Adjusted proximity is, by a wide margin, the most stable statistic year-over-year. Compared to strokes-gained, proximity has the advantage that it doesn't become non-linear around the hole: 15 feet versus 10 feet, and 10 feet versus 5 feet, is the same difference in terms of proximity, but they are different in units of strokes-gained (the difference between 10 and 5 feet is larger). Given that these two comparisons likely involve the same difference in skill, average proximity can be a better measure of approach skill.

Good shot % is the least stable of the 5 statistics, reflecting the fact that it's mostly luck whether your ball ends up close to the hole. However, good shot % in the shorter bins from the fairway is more predictive than in the others.

Poor shot avoidance % is fairly stable for longer shots from the fairway, but is less stable for short wedges and shots from the rough. Adjusted GIR follows a similar pattern to poor shot avoidance (which is not surprising because the two correlate strongly, especially for shorter distances).

The typical number of shots a player hits in each bin per season impacts stability (more shots = more stable), but it's far from the only determinant of stability. Adjusted proximity for the smallest sample size bin (50-100, Fairway) is much more predictive than good shot % in the largest sample size bin (150-200, Fairway).
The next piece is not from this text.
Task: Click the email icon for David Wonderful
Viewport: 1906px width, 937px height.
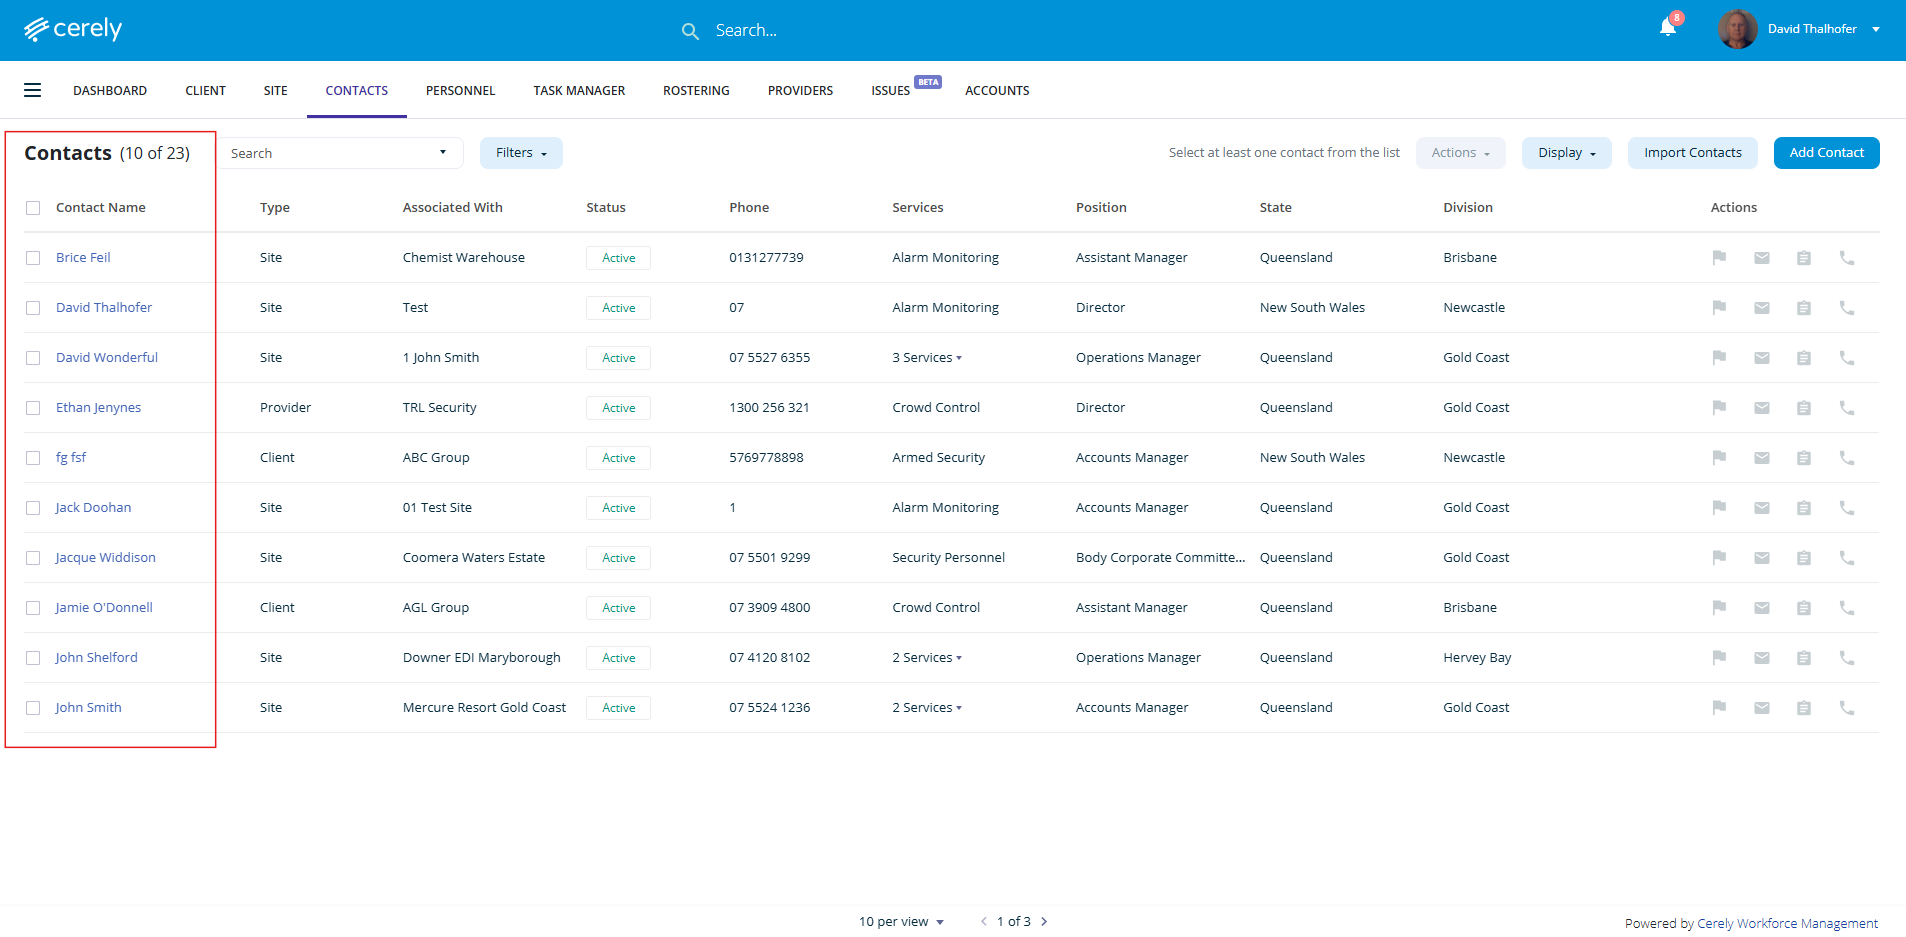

The fact that there is a lot of variation across bins and statistics in their stability suggests that we can use these stats to better predict strokes-gained (which is ultimately the goal, as strokes-gained is the measure of performance in golf). Just as one example, focusing on bin 3 (150-200, Fairway), previous-season proximity is a better predictor of next-season strokes-gained than previous previous-season SG.